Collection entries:
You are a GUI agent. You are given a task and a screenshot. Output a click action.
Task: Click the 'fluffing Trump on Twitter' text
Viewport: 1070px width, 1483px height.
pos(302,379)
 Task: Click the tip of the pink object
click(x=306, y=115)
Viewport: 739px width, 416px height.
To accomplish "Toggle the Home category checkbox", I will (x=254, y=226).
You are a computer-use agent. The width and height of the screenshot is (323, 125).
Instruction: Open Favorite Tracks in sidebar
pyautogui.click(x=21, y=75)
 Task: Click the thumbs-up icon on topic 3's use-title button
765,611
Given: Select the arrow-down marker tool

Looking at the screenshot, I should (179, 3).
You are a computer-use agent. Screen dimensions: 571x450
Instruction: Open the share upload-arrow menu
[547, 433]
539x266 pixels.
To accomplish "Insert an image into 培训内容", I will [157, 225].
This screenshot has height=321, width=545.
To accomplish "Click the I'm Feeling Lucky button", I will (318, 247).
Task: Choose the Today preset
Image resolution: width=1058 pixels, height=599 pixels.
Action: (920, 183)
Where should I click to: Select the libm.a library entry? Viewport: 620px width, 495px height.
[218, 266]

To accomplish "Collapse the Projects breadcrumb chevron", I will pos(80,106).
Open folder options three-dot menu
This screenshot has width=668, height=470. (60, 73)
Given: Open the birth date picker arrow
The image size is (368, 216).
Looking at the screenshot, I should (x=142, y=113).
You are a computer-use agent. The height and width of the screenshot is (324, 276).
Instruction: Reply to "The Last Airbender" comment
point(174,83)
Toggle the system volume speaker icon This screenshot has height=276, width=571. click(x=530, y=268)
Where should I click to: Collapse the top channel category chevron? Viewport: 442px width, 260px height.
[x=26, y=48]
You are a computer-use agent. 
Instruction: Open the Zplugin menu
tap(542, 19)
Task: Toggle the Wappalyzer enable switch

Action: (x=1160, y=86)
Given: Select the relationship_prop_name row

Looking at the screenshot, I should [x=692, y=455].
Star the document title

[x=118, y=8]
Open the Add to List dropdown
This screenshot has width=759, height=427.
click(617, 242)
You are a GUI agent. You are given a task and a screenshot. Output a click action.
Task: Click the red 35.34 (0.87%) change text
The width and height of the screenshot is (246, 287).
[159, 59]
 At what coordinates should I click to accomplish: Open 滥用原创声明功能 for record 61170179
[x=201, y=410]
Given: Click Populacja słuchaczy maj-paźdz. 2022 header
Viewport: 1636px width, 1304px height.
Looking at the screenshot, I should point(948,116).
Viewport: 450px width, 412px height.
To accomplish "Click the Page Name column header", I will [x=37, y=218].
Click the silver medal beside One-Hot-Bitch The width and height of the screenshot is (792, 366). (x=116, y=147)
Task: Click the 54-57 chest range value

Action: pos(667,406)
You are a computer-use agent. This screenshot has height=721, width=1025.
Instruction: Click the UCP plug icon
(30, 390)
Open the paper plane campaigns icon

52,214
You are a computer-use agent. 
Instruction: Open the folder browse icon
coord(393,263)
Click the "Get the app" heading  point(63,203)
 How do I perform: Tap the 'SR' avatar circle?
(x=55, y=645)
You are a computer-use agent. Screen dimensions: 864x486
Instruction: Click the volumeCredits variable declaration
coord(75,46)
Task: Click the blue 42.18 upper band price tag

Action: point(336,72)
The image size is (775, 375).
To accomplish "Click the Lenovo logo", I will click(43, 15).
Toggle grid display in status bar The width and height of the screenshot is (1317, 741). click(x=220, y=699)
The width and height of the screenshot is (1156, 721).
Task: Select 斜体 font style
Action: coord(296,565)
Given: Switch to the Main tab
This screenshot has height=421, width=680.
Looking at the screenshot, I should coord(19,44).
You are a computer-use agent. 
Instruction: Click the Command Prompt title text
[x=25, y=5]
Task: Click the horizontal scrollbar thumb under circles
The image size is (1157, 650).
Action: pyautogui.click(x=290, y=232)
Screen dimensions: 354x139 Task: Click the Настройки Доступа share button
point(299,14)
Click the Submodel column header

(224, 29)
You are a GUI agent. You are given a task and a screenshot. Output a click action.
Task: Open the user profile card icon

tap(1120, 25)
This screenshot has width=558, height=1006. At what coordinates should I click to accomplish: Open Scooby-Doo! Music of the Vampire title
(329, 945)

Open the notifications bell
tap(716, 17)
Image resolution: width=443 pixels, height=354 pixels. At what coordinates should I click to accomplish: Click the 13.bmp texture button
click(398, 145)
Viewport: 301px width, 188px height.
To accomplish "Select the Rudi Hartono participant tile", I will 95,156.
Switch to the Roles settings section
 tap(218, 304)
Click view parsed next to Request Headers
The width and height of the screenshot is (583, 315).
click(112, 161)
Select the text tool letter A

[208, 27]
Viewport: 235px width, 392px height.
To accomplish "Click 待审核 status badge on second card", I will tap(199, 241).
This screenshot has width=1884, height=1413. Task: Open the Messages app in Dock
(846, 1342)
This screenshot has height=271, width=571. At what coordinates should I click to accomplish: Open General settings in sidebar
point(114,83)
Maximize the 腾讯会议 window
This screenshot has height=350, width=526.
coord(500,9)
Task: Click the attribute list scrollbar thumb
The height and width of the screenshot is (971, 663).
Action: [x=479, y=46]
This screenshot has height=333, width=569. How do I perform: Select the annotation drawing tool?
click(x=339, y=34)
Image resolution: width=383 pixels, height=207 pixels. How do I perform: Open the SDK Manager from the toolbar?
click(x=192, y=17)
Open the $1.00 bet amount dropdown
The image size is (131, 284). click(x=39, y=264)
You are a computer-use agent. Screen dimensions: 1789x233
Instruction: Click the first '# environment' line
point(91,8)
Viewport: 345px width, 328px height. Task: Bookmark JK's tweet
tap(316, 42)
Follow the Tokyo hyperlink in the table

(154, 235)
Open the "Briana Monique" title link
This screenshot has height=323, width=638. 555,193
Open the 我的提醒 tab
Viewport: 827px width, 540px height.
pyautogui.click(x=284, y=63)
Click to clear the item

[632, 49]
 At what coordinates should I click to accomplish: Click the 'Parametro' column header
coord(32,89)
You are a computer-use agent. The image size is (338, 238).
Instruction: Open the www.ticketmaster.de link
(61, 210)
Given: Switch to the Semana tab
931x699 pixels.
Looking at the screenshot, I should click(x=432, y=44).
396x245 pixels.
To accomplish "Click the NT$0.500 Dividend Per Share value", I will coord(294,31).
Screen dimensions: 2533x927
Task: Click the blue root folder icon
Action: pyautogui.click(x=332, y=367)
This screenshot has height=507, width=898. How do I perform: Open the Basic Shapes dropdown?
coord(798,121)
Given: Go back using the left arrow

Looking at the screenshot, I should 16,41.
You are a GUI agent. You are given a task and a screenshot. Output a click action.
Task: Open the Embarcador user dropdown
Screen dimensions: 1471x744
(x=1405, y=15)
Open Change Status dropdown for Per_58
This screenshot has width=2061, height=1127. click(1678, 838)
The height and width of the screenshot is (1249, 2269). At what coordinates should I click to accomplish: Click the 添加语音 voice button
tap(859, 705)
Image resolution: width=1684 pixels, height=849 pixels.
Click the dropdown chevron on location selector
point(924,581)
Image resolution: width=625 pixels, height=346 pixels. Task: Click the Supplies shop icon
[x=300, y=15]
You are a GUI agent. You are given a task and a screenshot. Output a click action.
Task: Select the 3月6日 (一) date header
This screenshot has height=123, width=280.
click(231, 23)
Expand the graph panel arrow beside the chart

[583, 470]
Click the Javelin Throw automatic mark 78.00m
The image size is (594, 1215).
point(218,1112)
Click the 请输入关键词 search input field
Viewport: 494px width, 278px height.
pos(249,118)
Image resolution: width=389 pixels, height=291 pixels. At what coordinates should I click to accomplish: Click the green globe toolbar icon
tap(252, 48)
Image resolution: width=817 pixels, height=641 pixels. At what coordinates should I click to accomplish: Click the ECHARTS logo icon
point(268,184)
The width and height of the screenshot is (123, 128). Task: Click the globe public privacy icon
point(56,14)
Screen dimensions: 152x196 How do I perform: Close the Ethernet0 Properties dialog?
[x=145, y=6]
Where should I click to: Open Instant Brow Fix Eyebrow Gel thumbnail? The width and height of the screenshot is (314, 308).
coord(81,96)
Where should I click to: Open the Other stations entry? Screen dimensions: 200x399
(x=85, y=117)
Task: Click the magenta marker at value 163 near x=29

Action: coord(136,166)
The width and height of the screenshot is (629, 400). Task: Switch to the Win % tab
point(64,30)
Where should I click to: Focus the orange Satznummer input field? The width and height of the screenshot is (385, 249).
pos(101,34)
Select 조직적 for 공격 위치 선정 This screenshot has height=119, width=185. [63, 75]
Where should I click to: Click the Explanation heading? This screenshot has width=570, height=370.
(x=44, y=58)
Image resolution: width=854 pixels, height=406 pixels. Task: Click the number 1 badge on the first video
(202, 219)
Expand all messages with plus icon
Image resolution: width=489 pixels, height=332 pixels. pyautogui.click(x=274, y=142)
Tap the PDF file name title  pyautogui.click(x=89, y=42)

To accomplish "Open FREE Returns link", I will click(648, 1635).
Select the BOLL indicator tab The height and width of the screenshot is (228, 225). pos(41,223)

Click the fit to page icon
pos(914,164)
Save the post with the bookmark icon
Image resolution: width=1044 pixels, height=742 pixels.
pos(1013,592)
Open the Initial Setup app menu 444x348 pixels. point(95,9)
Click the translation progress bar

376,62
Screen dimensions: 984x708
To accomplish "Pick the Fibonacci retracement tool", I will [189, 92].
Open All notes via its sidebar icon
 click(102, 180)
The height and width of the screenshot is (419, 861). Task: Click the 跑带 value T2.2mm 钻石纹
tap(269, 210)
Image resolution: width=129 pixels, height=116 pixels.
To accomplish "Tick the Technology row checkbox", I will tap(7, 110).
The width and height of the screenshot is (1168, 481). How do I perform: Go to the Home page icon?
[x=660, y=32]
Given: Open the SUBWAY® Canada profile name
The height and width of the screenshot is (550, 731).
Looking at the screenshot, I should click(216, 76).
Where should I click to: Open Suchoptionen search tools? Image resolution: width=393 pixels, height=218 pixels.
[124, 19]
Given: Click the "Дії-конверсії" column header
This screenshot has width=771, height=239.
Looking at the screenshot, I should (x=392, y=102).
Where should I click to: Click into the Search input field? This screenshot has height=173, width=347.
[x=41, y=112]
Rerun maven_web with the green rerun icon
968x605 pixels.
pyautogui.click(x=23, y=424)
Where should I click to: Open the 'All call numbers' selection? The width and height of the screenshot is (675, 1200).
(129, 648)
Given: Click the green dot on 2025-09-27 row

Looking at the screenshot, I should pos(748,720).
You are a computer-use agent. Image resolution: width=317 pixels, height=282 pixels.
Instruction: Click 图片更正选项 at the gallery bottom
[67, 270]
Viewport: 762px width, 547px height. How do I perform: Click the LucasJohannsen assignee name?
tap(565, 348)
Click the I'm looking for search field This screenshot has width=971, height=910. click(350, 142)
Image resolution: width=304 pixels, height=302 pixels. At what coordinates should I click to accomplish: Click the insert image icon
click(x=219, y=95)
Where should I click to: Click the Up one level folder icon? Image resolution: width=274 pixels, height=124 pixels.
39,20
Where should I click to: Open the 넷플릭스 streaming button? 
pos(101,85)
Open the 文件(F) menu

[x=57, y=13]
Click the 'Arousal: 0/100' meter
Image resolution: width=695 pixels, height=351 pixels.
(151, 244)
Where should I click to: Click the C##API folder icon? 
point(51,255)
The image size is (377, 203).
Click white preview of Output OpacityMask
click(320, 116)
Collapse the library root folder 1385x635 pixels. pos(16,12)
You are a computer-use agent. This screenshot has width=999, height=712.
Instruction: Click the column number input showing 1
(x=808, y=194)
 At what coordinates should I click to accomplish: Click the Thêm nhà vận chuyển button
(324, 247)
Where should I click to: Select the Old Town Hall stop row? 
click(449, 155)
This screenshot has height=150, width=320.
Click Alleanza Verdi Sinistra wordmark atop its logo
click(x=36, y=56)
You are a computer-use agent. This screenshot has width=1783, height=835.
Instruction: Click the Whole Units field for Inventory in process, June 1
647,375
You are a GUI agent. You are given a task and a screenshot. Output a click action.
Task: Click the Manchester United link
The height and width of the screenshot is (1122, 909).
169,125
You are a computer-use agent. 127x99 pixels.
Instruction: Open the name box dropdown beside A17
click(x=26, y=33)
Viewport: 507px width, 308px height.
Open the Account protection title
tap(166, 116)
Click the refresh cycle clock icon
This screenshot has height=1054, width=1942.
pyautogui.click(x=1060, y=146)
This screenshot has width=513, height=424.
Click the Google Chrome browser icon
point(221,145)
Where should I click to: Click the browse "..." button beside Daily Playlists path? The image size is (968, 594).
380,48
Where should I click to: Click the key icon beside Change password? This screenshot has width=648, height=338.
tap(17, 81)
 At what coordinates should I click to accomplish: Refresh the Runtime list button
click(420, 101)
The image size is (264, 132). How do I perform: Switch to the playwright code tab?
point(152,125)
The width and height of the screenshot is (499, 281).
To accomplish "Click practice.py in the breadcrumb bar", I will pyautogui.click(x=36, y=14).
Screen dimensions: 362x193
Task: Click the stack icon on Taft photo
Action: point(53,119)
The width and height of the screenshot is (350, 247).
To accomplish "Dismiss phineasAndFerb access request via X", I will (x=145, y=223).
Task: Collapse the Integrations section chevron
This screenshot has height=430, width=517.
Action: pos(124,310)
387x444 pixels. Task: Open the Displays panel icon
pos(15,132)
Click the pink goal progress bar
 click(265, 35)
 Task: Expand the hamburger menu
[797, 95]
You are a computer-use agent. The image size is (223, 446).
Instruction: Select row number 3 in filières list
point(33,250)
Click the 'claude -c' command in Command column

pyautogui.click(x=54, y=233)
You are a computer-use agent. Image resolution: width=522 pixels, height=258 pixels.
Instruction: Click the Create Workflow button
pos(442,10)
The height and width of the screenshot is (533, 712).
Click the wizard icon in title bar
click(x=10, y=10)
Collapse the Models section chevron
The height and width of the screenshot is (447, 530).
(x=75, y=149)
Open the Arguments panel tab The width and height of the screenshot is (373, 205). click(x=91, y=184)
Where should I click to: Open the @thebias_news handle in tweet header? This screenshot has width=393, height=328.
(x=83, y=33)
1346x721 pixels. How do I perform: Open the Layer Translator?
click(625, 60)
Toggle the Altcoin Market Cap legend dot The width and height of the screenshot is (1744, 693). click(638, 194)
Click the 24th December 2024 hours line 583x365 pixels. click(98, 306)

*What is asked*: Recast the records, everything from the line containing "Screen dimensions: 354x139" down to the line containing "click(398, 145)", as a two-column CSV with the headers input and output. Give one row per record, with its text under input and its answer under output, each in a single quoted field with line breaks turned into spaces.

*Output*:
input,output
"Screen dimensions: 354x139 Task: Click the Настройки Доступа share button","point(299,14)"
"Click the Submodel column header","(224, 29)"
"You are a GUI agent. You are given a task and a screenshot. Output a click action. Task: Open the user profile card icon","tap(1120, 25)"
"This screenshot has width=558, height=1006. At what coordinates should I click to accomplish: Open Scooby-Doo! Music of the Vampire title","(329, 945)"
"Open the notifications bell","tap(716, 17)"
"Image resolution: width=443 pixels, height=354 pixels. At what coordinates should I click to accomplish: Click the 13.bmp texture button","click(398, 145)"